I'm replying generally, not your particular case. And anyway, if it gives a better framerate in games, it will also give a better general application performance.

Before I get "corrected" by anyone, I'm talking about a like for like comparison, eg a 16 core Intel CPU compared with a 16 core AMD CPU with the same, or very similar clock speeds. A better IPC from Intel, coupled with a monolithic design will result in a performance win for Intel in everything.
Well, I still have to correct you :D
Intel's IPC is virtually the same as AMD's now (within a few percent). Intel's win is because of higher frequencies.
 
On a projects that's Jim Keller's brain child.
As he himself acknowledges, it's always more about the team, one man can't possibly do all the work to build a CPU these days. Still, a series of highly successful CPUs trail his work history.


Well, I still have to correct you :D
Intel's IPC is virtually the same as AMD's now (within a few percent). Intel's win is because of higher frequencies.
AMD is still, what, 10% slower on IPC? That's still a win for Intel. Also, notice that I said Intel would win, not by how much. That depends on specific cases which is outside the scope of my comment.
 
Makes me all warm inside, but really needs to be in the driver, unless I am missing something.
 
So AMD can fix what Microsoft can't fix in the scheduler.
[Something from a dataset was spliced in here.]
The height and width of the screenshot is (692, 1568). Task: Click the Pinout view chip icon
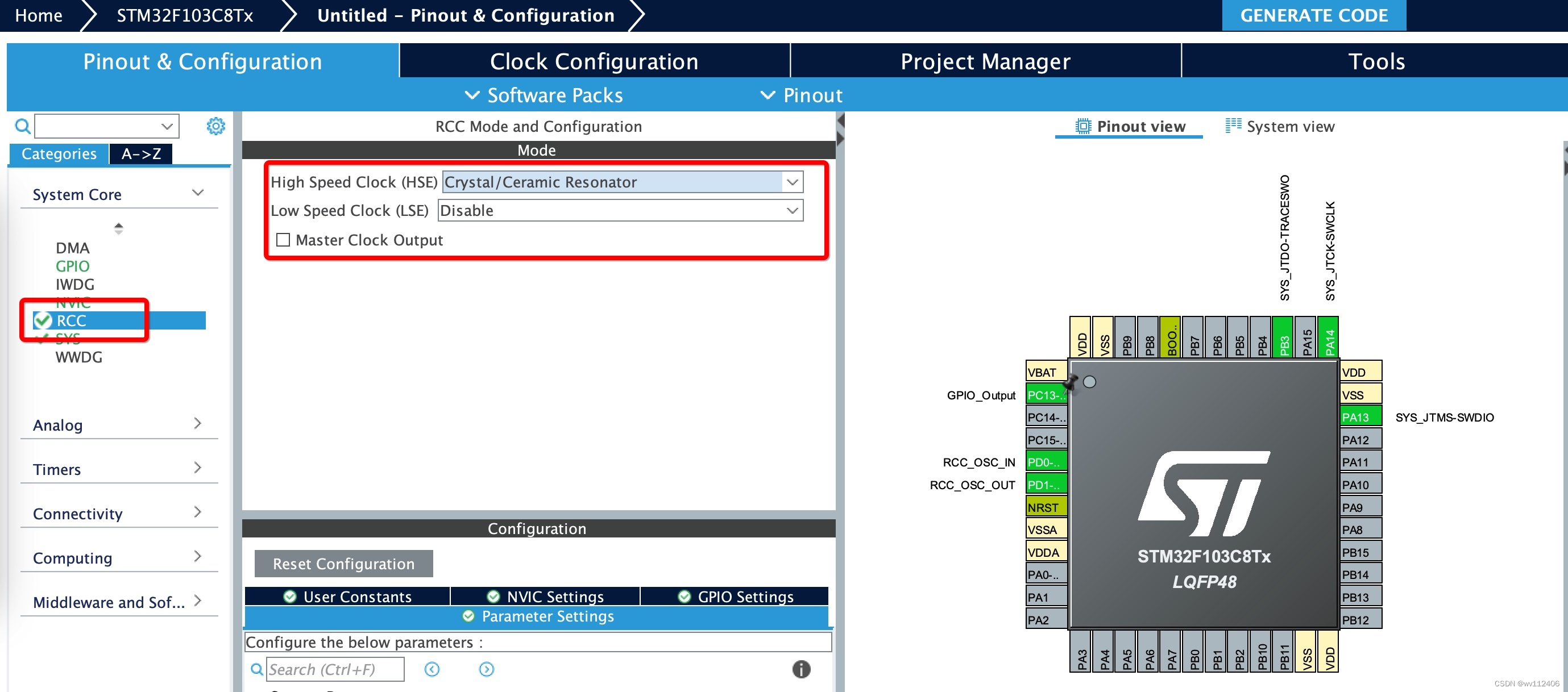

Because Microsoft is too lazy to

I'm replying generally, not your particular case. And anyway, if it gives a better framerate in games, it will also give a better general application performance.

Before I get "corrected" by anyone, I'm talking about a like for like comparison, eg a 16 core Intel CPU compared with a 16 core AMD CPU with the same, or very similar clock speeds. A better IPC from Intel, coupled with a monolithic design will result in a performance win for Intel in everything.

Considering the scheduler is stupid in Windows. This would fix the gaming performance through Ryzen/Threadripper master like they advertised on AMD about the 2990WX CPU.

Either way Its a win for either team.
 
Considering the scheduler is stupid in Windows. This would fix the gaming performance through Ryzen/Threadripper master like they advertised on AMD about the 2990WX CPU.

Either way Its a win for either team.
Yes, it would certainly improve performance and I'm quite keen to see how close AMD can get to Intel with this fix.